• Problem:
Copy word for word the entries starting at the line that contains "Where should I click to: Select" and ending at the line that contains "pos(256,272)", including both of those lines.

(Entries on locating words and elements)
________
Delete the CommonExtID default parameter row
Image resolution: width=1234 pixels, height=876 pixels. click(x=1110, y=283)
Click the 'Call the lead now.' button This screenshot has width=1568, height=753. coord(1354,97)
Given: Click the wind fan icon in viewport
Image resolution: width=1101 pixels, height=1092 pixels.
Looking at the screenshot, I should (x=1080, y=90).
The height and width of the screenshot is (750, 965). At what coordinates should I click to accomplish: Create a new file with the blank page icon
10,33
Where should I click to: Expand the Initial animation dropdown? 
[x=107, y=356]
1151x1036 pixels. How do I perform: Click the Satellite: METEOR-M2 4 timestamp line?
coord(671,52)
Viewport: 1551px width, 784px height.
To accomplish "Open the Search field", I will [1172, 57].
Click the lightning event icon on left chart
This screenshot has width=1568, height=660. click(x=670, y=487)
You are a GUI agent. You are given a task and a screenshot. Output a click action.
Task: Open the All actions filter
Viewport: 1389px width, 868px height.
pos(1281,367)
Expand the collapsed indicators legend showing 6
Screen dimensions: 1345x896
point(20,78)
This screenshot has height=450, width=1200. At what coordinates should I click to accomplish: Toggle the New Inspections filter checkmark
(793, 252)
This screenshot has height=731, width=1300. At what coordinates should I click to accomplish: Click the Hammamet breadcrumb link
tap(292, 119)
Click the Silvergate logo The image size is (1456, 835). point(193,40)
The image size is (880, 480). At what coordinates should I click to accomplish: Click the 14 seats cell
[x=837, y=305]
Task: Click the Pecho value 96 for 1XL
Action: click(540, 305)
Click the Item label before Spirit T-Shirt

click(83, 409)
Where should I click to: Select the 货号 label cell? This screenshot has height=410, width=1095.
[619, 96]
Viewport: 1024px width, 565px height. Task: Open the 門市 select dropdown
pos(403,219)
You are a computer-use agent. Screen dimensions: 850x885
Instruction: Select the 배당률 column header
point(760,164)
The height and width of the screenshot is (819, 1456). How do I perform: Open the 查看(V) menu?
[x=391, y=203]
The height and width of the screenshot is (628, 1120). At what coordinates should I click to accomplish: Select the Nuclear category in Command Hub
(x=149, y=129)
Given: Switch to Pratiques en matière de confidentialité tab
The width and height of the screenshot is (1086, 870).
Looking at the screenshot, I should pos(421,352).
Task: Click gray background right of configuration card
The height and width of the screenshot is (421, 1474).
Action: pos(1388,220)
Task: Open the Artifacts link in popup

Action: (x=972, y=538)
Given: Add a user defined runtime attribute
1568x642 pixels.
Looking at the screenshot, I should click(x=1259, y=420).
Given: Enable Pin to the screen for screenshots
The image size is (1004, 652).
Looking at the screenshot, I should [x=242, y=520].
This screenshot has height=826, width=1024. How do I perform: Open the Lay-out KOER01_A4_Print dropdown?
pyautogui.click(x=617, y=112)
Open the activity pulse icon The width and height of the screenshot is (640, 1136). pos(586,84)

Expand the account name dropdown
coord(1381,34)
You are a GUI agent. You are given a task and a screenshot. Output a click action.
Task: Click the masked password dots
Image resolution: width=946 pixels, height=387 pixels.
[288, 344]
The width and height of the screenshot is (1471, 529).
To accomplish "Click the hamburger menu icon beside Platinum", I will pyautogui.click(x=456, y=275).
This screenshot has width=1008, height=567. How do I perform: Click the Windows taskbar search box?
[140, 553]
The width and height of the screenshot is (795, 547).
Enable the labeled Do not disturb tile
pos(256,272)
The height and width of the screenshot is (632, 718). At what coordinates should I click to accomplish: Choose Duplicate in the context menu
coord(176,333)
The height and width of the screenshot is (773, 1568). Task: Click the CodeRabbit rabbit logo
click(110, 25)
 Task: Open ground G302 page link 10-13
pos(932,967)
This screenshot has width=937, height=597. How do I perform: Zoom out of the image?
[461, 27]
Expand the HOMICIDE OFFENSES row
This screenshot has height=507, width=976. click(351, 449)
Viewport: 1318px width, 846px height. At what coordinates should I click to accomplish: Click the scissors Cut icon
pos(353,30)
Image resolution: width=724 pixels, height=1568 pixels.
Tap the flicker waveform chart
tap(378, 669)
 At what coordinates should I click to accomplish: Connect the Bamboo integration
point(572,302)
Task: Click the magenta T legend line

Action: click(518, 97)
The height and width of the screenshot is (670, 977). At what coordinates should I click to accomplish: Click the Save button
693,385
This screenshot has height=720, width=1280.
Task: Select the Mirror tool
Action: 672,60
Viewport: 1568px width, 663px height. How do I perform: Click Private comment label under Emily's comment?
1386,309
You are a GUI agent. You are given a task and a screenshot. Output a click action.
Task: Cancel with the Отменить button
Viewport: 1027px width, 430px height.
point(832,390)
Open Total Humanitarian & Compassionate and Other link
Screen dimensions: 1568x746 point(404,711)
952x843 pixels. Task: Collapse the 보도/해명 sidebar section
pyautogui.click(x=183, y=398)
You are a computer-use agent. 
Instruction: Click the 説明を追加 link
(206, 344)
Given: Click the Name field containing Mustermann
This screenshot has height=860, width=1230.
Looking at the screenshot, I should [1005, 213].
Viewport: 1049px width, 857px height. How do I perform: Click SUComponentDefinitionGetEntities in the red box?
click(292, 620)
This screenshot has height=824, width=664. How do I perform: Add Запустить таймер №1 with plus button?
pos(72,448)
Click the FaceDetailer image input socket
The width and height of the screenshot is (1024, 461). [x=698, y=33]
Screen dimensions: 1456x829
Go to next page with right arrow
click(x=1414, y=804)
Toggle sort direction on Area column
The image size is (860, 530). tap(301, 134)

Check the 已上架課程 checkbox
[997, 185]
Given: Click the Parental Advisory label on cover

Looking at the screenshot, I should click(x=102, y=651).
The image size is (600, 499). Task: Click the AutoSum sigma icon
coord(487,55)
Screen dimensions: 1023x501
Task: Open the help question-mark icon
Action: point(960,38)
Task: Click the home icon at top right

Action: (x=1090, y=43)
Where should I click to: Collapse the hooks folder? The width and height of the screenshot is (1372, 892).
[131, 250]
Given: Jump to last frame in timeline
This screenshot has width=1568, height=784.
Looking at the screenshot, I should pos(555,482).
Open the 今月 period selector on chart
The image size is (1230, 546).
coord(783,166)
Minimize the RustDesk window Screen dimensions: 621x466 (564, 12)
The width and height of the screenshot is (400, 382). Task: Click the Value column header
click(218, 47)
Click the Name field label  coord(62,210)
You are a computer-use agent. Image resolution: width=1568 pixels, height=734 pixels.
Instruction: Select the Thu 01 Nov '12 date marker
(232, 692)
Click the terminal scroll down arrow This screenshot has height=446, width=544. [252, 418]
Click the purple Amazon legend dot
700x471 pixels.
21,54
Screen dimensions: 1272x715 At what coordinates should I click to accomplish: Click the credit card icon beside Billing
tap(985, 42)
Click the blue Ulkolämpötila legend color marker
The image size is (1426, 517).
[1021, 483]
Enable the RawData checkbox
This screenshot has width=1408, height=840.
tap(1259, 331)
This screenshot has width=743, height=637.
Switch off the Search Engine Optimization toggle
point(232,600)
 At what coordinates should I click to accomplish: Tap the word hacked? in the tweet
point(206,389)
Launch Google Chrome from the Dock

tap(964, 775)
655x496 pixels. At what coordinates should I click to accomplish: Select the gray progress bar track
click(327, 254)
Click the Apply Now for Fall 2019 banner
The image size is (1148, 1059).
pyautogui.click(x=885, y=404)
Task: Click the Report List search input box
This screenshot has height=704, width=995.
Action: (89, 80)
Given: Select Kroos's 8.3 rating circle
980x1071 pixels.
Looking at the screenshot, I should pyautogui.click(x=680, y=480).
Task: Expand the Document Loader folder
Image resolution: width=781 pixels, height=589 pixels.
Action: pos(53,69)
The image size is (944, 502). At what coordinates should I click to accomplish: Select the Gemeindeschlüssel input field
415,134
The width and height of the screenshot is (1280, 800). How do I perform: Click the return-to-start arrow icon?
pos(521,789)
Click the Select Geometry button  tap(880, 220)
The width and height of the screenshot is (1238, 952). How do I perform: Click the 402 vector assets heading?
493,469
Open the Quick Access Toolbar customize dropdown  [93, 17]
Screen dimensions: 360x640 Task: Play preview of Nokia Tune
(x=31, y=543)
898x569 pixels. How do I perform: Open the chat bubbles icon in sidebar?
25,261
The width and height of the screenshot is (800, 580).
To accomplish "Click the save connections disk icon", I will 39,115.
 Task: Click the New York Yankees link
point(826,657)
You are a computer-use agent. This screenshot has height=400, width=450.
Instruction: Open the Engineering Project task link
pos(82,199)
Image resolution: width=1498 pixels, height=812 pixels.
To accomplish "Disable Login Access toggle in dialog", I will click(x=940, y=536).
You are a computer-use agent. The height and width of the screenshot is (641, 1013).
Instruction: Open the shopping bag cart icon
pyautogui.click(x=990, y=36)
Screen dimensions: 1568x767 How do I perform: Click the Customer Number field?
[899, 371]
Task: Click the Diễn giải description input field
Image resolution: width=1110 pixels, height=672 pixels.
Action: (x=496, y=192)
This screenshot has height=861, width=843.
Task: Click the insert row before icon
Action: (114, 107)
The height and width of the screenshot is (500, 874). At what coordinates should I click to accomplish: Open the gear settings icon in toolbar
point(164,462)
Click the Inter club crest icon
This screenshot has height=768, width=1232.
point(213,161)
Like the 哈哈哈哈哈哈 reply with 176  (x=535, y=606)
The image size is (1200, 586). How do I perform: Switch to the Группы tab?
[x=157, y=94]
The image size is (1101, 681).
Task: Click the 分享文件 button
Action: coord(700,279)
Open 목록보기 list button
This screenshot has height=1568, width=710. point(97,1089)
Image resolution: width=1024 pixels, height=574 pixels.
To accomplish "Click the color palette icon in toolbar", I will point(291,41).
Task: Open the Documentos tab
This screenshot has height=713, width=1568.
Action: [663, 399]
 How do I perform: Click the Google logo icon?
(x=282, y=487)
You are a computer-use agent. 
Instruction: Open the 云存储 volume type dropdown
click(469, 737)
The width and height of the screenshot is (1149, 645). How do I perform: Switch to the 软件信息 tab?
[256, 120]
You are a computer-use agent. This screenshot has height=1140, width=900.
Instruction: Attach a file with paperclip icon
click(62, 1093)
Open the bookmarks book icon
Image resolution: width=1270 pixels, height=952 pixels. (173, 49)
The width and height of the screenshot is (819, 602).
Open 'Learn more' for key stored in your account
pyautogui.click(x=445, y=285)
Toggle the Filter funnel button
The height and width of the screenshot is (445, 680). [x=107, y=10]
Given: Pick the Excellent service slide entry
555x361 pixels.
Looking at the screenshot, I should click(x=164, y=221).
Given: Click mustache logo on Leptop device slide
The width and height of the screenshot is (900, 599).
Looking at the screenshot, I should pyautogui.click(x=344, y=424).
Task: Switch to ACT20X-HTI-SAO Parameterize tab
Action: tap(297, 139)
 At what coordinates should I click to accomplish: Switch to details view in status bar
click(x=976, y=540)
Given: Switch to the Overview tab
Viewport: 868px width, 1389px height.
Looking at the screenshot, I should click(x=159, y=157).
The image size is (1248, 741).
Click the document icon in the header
________
• Solution for this problem:
Where should I click to: Select the 货号 label cell? This screenshot has height=410, width=1095.
[619, 96]
Viewport: 1024px width, 565px height. Task: Open the 門市 select dropdown
pos(403,219)
You are a computer-use agent. Screen dimensions: 850x885
Instruction: Select the 배당률 column header
point(760,164)
The height and width of the screenshot is (819, 1456). How do I perform: Open the 查看(V) menu?
[x=391, y=203]
The height and width of the screenshot is (628, 1120). At what coordinates should I click to accomplish: Select the Nuclear category in Command Hub
(x=149, y=129)
Given: Switch to Pratiques en matière de confidentialité tab
The width and height of the screenshot is (1086, 870).
Looking at the screenshot, I should pos(421,352).
Task: Click gray background right of configuration card
The height and width of the screenshot is (421, 1474).
Action: pos(1388,220)
Task: Open the Artifacts link in popup

Action: (x=972, y=538)
Given: Add a user defined runtime attribute
1568x642 pixels.
Looking at the screenshot, I should click(x=1259, y=420).
Given: Enable Pin to the screen for screenshots
The image size is (1004, 652).
Looking at the screenshot, I should [x=242, y=520].
This screenshot has height=826, width=1024. How do I perform: Open the Lay-out KOER01_A4_Print dropdown?
pyautogui.click(x=617, y=112)
Open the activity pulse icon The width and height of the screenshot is (640, 1136). pos(586,84)

Expand the account name dropdown
coord(1381,34)
You are a GUI agent. You are given a task and a screenshot. Output a click action.
Task: Click the masked password dots
Image resolution: width=946 pixels, height=387 pixels.
[288, 344]
The width and height of the screenshot is (1471, 529).
To accomplish "Click the hamburger menu icon beside Platinum", I will pyautogui.click(x=456, y=275).
This screenshot has width=1008, height=567. How do I perform: Click the Windows taskbar search box?
[140, 553]
The width and height of the screenshot is (795, 547).
Enable the labeled Do not disturb tile
pos(256,272)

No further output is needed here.